TEXTO PROPORCIONADO ▸
+++

—¿Cree usted en una futura vida eterna?
—No. No en una vida futura eterna, sino en una vida presente eterna. Hay momentos especiales: se llega a uno de esos momentos, de pronto se para el tiempo y se convierte en eternidad”. —Fiódor Dostoyevski, Los demonios
Querido Mateo,
El domingo estuve dando un paseo para comprarte algún detalle que espero sea de tu agrado (quién sabe si cuando leas estas líneas recordarás aquel viaje, aquellos regalos que papá trajo a su regreso), y el martes fui a cenar con un grupo de compañeros que están compartiendo estos días de trabajo, varios de los cuales son conocidos de años precedentes. El típico reencuentro de abueletes manoseando sus batallitas sobre los buenos y viejos tiempos: seguro que, conociendo a tu padre, te lo puedes imaginar. Más que la cena, o el pequeño rato de distensión, lo que verdaderamente disfruté fue el recorrido desde el edificio donde pasamos estas maratonianas jornadas de trabajo, situado en la plaza Rogier, hasta la zona de restaurantes para turistas a donde nos dirigíamos, en la plaza de Sainte-Catherine.
Nada más enfilar el Boulevard Adolphe Max, me sentí trasladado a la ocasión en la que realizaba el mismo camino, solitario y otoñal entonces, un 14 de octubre de 2019, cuando tú todavía vivías dentro de tu madre y medíamos el paso del tiempo, lenta y minuciosamente, en esperanzadas semanas. Esa fecha suponía una de las ecografías que se venían haciendo periódicamente. Nosotros estábamos sobre todo interesados en que al final de cada exploración nos dijesen que todo iba bien, que tal o cual parámetro que querían comprobar estaba como debía. Pero es cierto que, al llegar a ese número de semanas, en la familia ya se hacían cábalas sobre si el nuevo miembro de la familia sería un niño o una niña, cada cual con una teoría más descabellada que la anterior: que tu madre estaba más “guapa”, que tenía ardores de estómago, que su barriga estaba más abultada por determinado lugar… No me preguntes qué cosa predecía qué posible sexo para el bebé.
El caso es que esa tarde tu madre asistió sola a la ecografía en Madrid y yo esperaba el veredicto desde Bruselas. Al salir del edificio tras finalizar la jornada, reviso el teléfono para ver si ya había noticias y me encuentro una imagen enviada por tu madre con un símbolo masculino hecho a base de fotografías nuestras. Acababas de dejar de ser una noción feliz, puro amor materializado en una realidad todavía difusa, para comenzar a ser un niño. Al momento, llamo a tu madre y nos ponemos a comentar cómo había ido la consulta: que todas las medidas arrojaban resultados como era debido, que ella estaba bien y, claro está, la noticia estrella de aquellas semanas sobre ti. Con la emoción del momento, sigo caminando distraído en dirección al centro, en lugar de bajar al metro en la misma plaza, y tomo el mismo Boulevard que recorrí esta semana.

+++

MATERIAL DE CONSULTA ▸
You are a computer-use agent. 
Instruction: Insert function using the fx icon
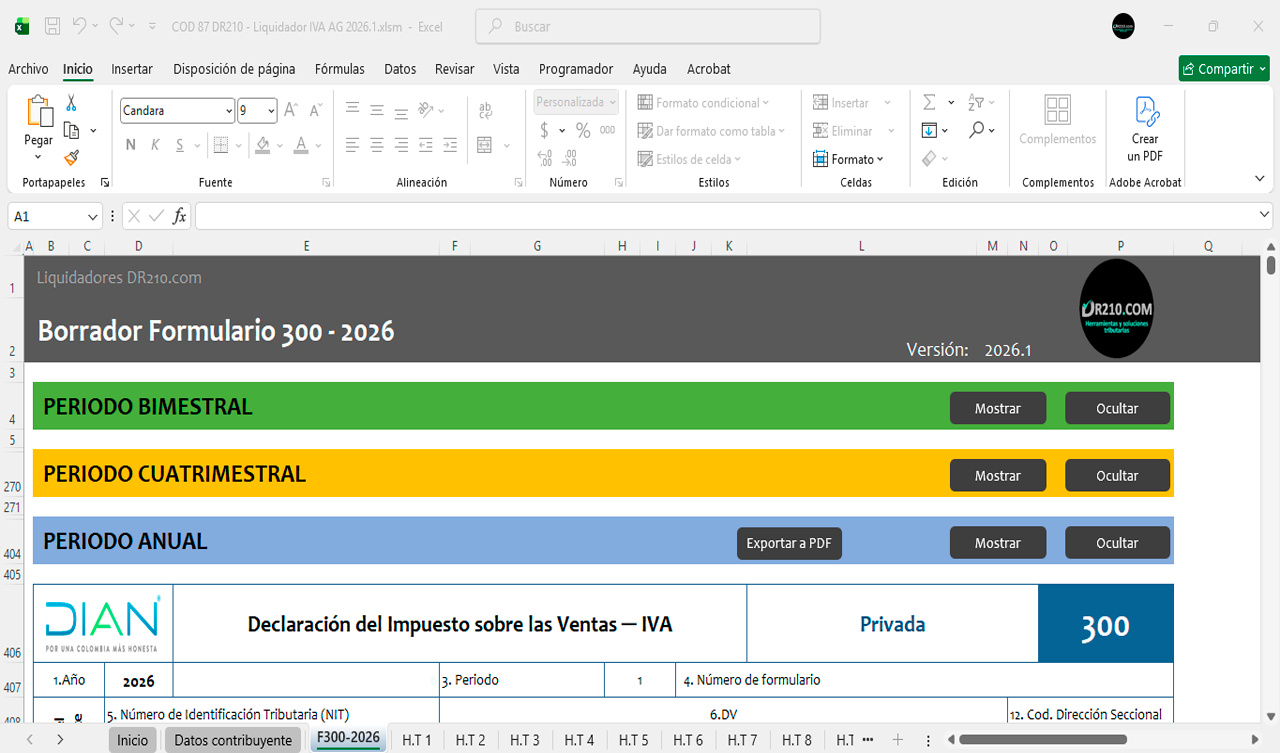point(179,216)

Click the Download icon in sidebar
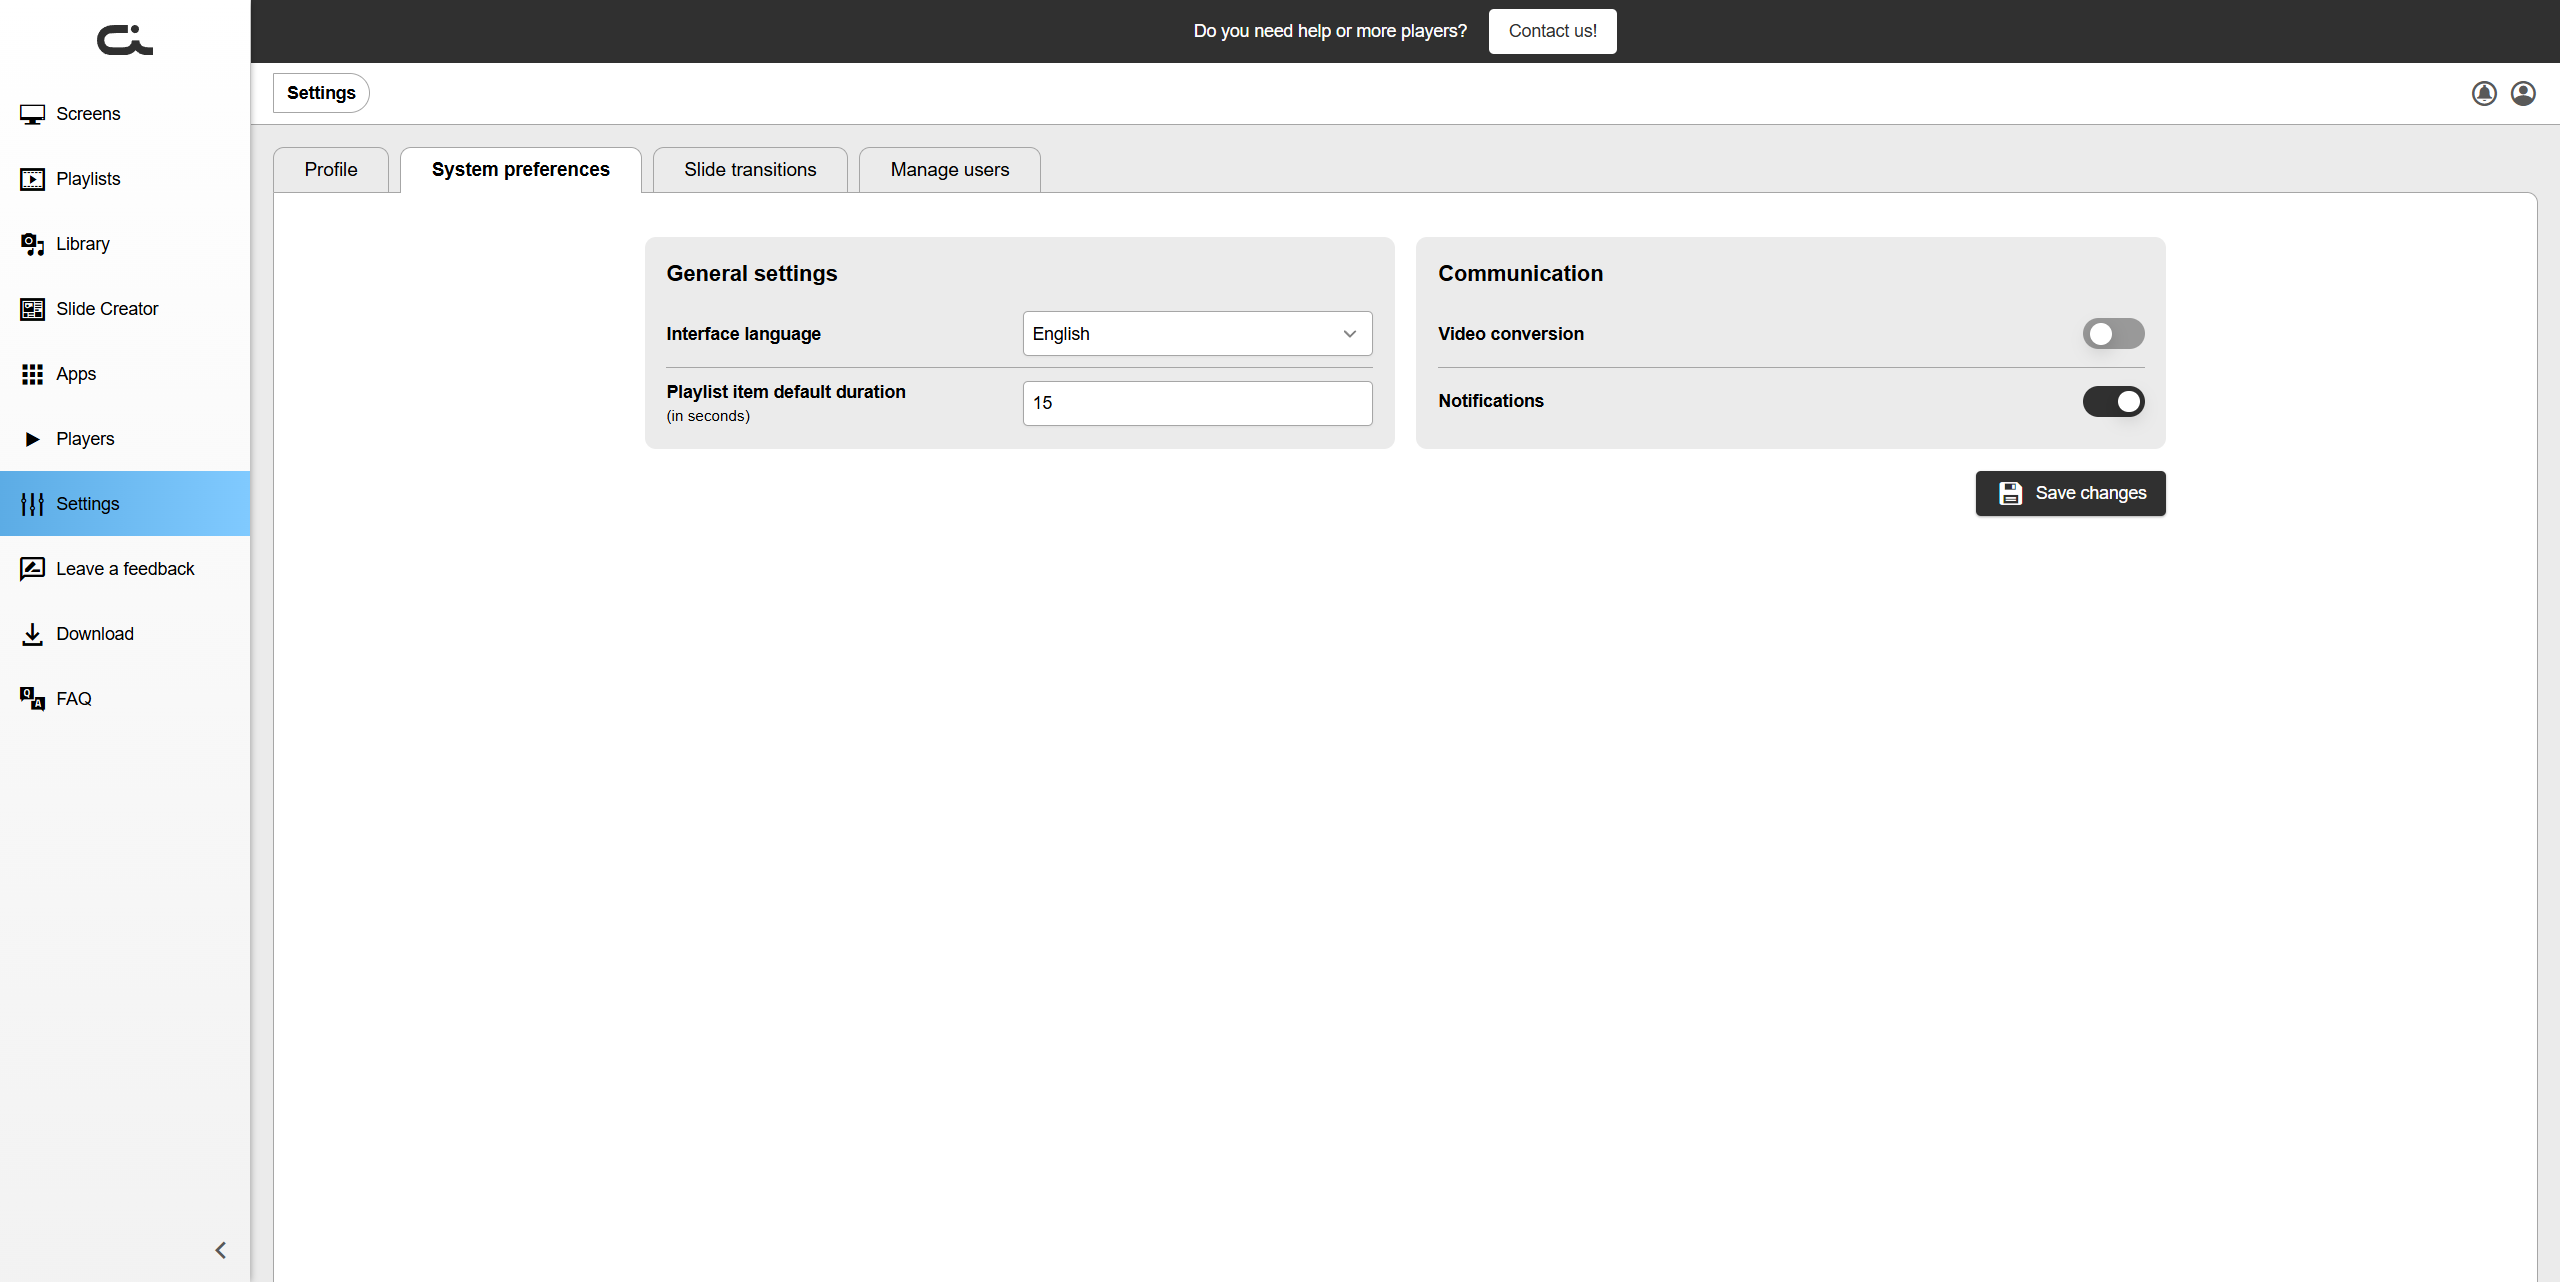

+++

TAREA ESCRITA ▸ Enumera todos los lugares con nombre propio (ciudades, plazas o calles) que se mencionan en la carta a Mateo. El listado es un material aparte, sin relación con el texto.

RESULTADO ▸
- Plaza Rogier
- Plaza de Sainte-Catherine
- Boulevard Adolphe Max
- Madrid
- Bruselas